Statistical software can be expensive: A single-license JMP costs $1,470, SAS/ACCESS $3,000, and SAS Analytics Pro more than $8,000. Furthermore, it can be difficult to learn how to use new software and keep up with upgrades. It is not uncommon for expensive programs to be left relatively unused because so few people know how to use them. In our increasingly data-driven world, finding a cost-effective way to complete analyses and graph data can be a challenge.
Within the academic realm, there is ever-increasing interest in using open-source program “R.” R (R Core Team 2014) is an object language and environment for free statistical and graphical computing with Windows, UNIX, and MacOS. It is a free, powerful, and widely used and accepted software for analysis. Furthermore, R is easily expanded via packages, which do most of the programming for you. Eight packages are supplied with R download, with many more available for free online that cover a wide range of statistical tests and graphing options.

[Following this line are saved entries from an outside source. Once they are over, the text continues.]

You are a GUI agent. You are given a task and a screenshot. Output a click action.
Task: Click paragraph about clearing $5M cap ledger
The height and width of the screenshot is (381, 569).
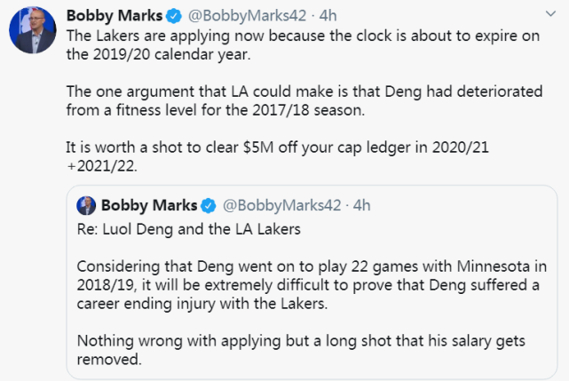pyautogui.click(x=277, y=156)
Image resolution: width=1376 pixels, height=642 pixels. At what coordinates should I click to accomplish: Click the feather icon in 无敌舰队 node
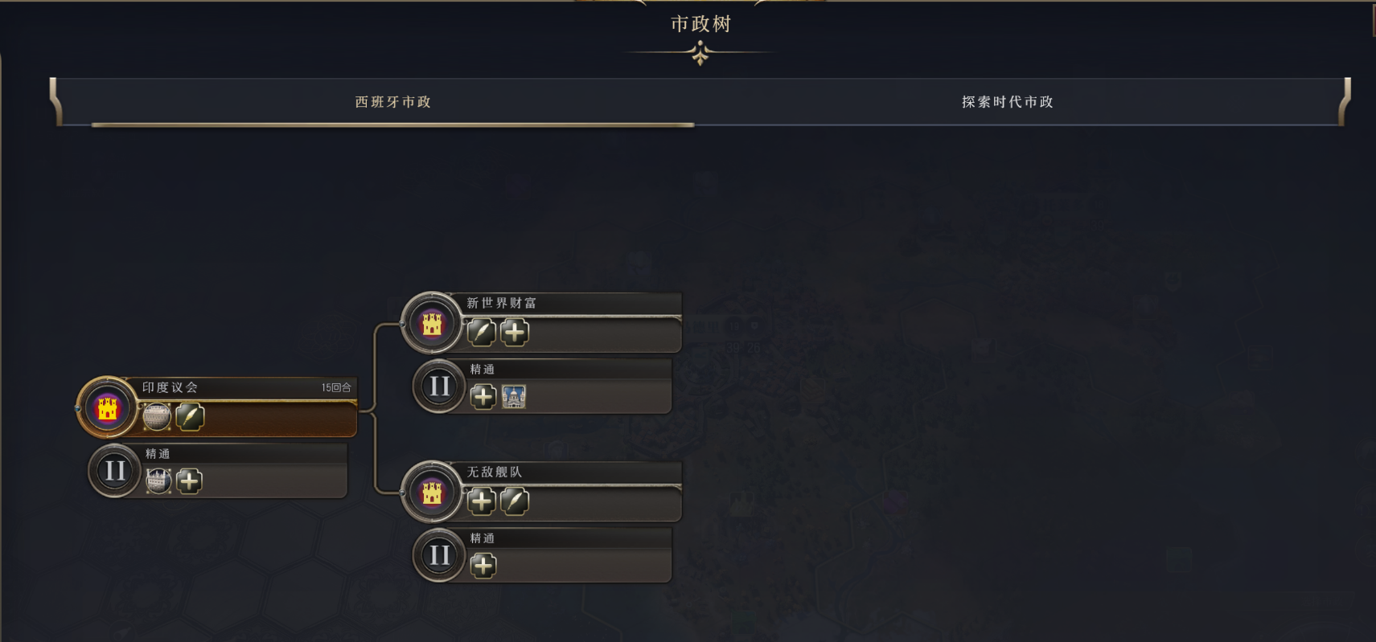(515, 501)
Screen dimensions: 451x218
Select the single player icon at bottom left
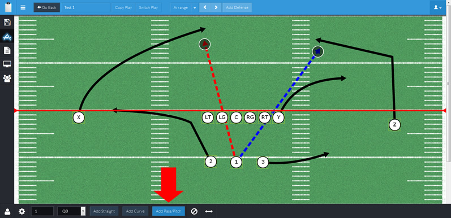click(7, 212)
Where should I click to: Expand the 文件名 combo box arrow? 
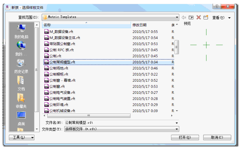tap(177, 122)
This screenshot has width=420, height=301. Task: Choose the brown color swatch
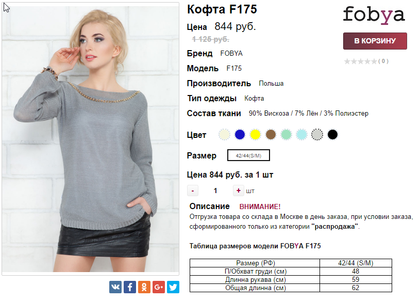pos(271,134)
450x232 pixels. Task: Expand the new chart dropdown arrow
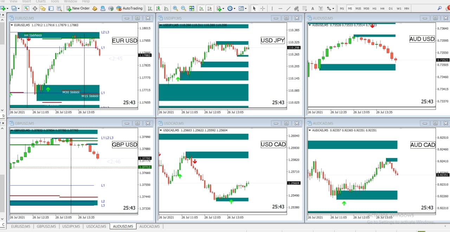(x=8, y=8)
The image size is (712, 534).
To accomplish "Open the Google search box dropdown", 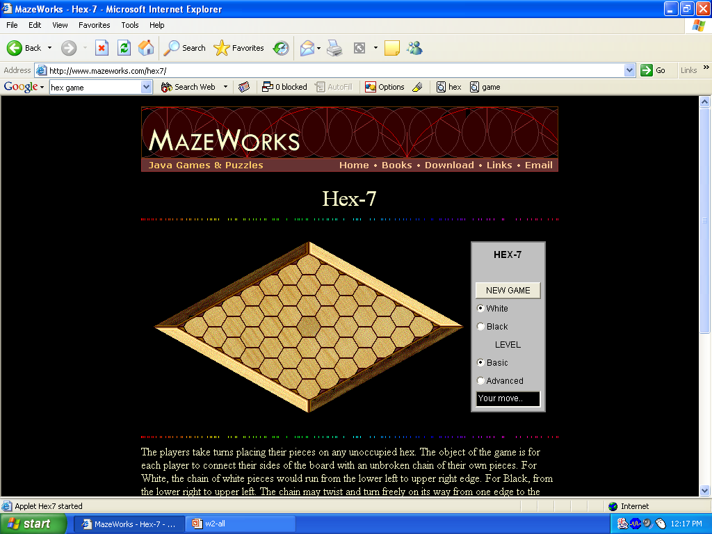I will pos(147,87).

Resources to Get You Started
Though R may have a steep learning curve due to its code-driven nature, there are many resources available to help new users get their bearings. Drs. Roger Peng, Jeff Leek, and Brian Caffo of Johns Hopkins offer free online courses in R through Coursera several times
per year.
In addition, there are numerous books and online support (aside from the documentation within R itself) for those who are interested in using R but do not know where to start. In particular, Mark Gardener’s Statistics for Ecologists Using R and Excel gives beginning users step-by-step directions to perform basic statistics in both Excel and R. The R Book by Michael J. Crawley is a complete guide to coding and graphics that could prove useful to even those with quite a bit of experience using R. There are also many great websites including—but not limited to—Cookbook for R and Quick R: Accessing the Power of R. There is even an R package called swirl (Carchedi et al. 2014), which teaches programming and data analysis interactively within the R console. (See http://swirlstats.com for more details.) Finally, there are a large number of Internet forums where people can post questions or issues and receive help.
If you make the switch to R, I highly recommend installing RStudio as your interface for R. RStudio is a free software that is used to make R a bit more user friendly by implementing drop-down menus, data import options, and color coding for easier error detection (Figure 1).
Basic Example
Although R can be used for almost any analysis or graph, I have often used it to visualize data and complete basic statistics tests. For example, to compare baseflow versus stormflow bacteria concentrations in a river, I completed the following steps in R:
- uploaded my data as a .csv file,
- transformed the bacteria concentrations so each was the log of the original value,
- averaged each site’s baseflow and stormflow bacteria concentrations,
- used the log-values in a t-test to see if baseflow and stormflow concentrations varied significantly at each site, and
- graphed the data on a log scale with boxplots in a site order I specified.
Each of these steps is saved in a script file, so even many months later I could come back and run the exact same analysis. Once you have the base script, tweaks and alterations are easy to implement.
Conclusions
Businesses, consulting firms, and governmental organizations should strongly consider using R for statistics and building graphics. Not only is it free and continuously updated, but the open-source nature of R makes it incredibly versatile for a wide array of applications. Although the code-driven format can seem daunting initially, there are many resources to guide you. Take the time to explore R, and see how it might be able to work for you.
Resources
Carchedi, N., B. Bauer, G. Grdina, and S. Kross. 2014. swirl: Learn R, in R. R package version 2.2.15. http://cran.r-project.org/package=swirl
Chambers, J. 2008. Software for Data Analysis: Programming With R. Springer.
Chang, W. Cookbook for R. www.cookbook-r.com.
Crawley, M. J. 2012. The R Book. John Wiley & Sons.
Gardener, M. 2012. Statistics for Ecologists Using R and Excel: Data Collection, Exploration, Analysis and Presentation. Pelagic Pub.
Kabacoff, R. 2014. Quick R: Accessing the Power of R. www.statmethods.net.
R Core Team. 2014. R: A Language and Environment for Statistical Computing. R Foundation for Statistical Computing, Vienna, Austria. www.r-project.org.
RStudio. 2014. RStudio: Integrated Development Environment for R (Version 0.98.501). RStudio, Boston, MA. www.rstudio.org.
R Product downloads, FAQs, and manuals. www.r-project.org.
Short, T. 2004. R Reference Card. http://cran.r-project.org/doc/contrib/Short-refcard.pdf.
Venables, W., and B. D. Ripley. 2000. S Programming. Springer.